Written exercise :: Identify every line in the records that contains the string "Viewport", and copy each of those lines in full.

Input ::

>> START

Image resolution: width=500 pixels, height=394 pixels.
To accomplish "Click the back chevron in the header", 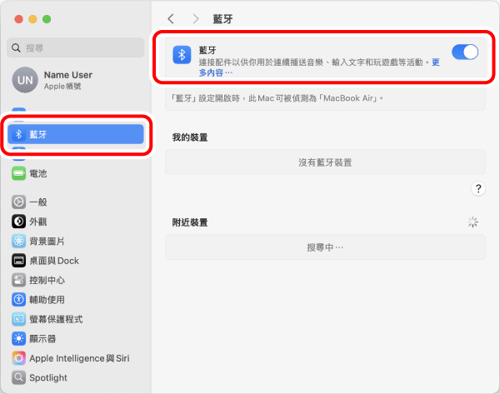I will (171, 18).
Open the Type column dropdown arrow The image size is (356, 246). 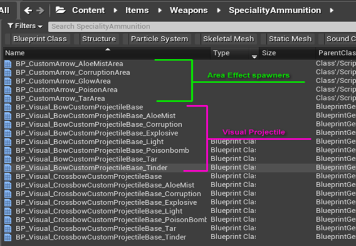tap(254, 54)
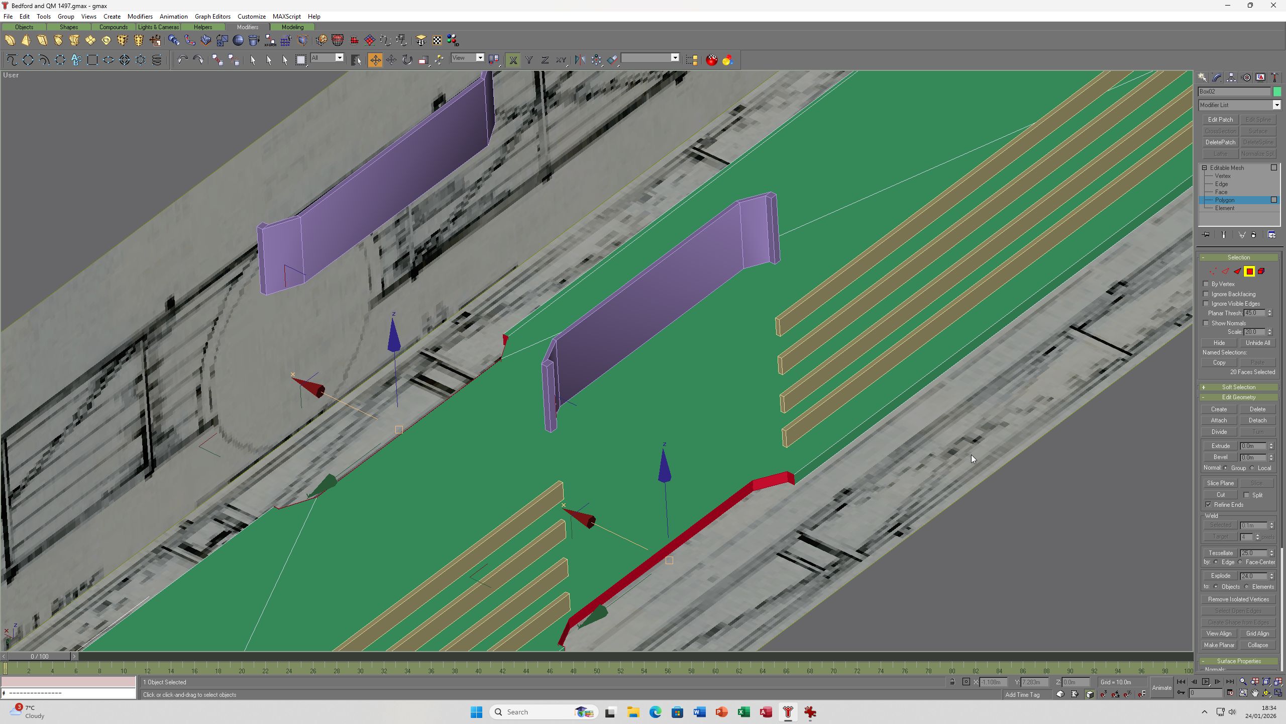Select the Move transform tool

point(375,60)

>> END
>> START

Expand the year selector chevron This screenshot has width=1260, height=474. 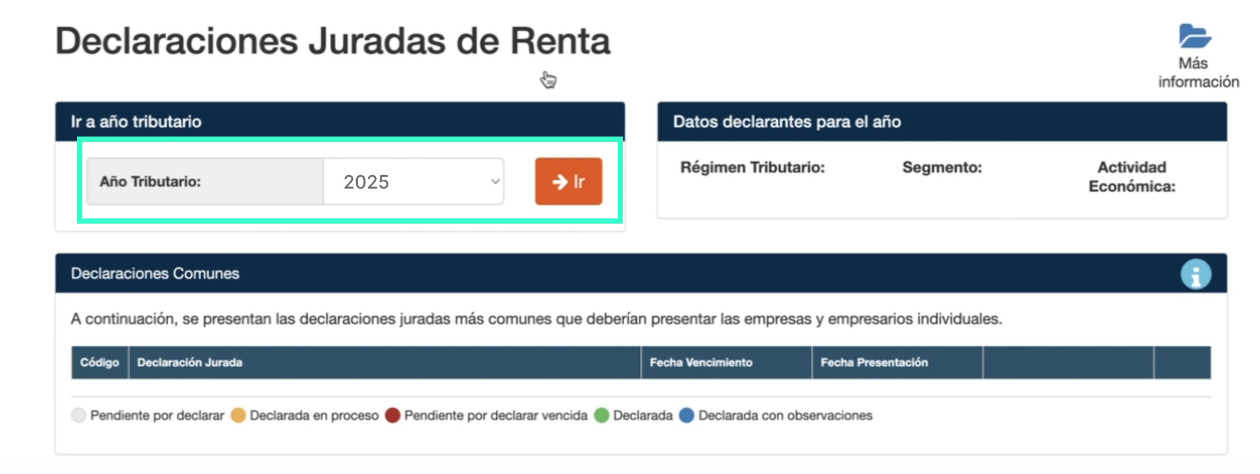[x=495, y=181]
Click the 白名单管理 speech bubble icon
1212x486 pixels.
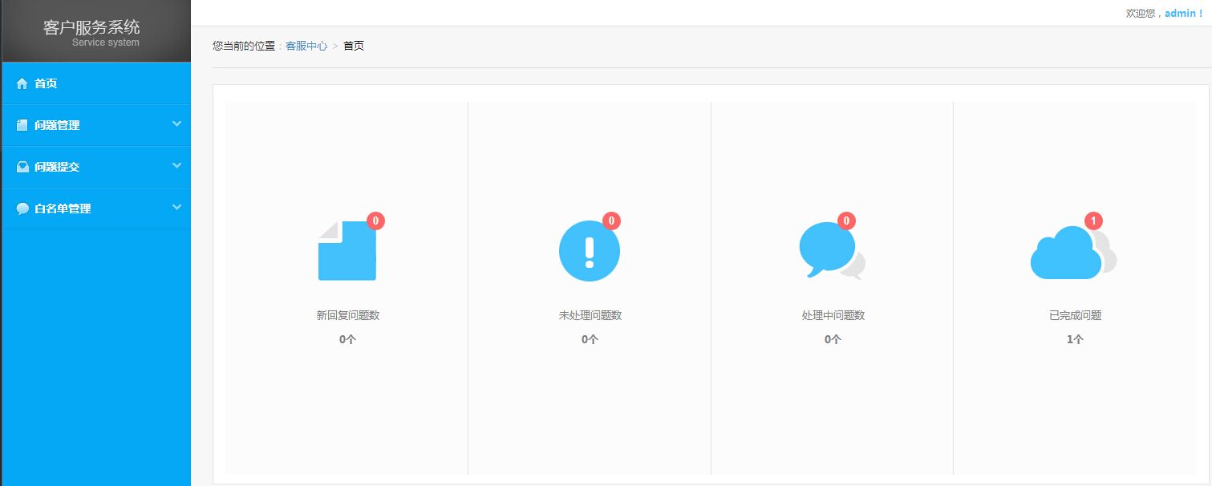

>> END
>> START

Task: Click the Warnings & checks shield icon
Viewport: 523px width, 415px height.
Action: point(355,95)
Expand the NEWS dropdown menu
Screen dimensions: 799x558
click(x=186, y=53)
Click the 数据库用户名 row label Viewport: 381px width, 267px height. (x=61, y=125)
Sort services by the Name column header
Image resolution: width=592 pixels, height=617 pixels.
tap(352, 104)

>> END

Full output ::
Viewport: 523px width, 415px height.
Click the 数据库用户名 row label Viewport: 381px width, 267px height. (x=61, y=125)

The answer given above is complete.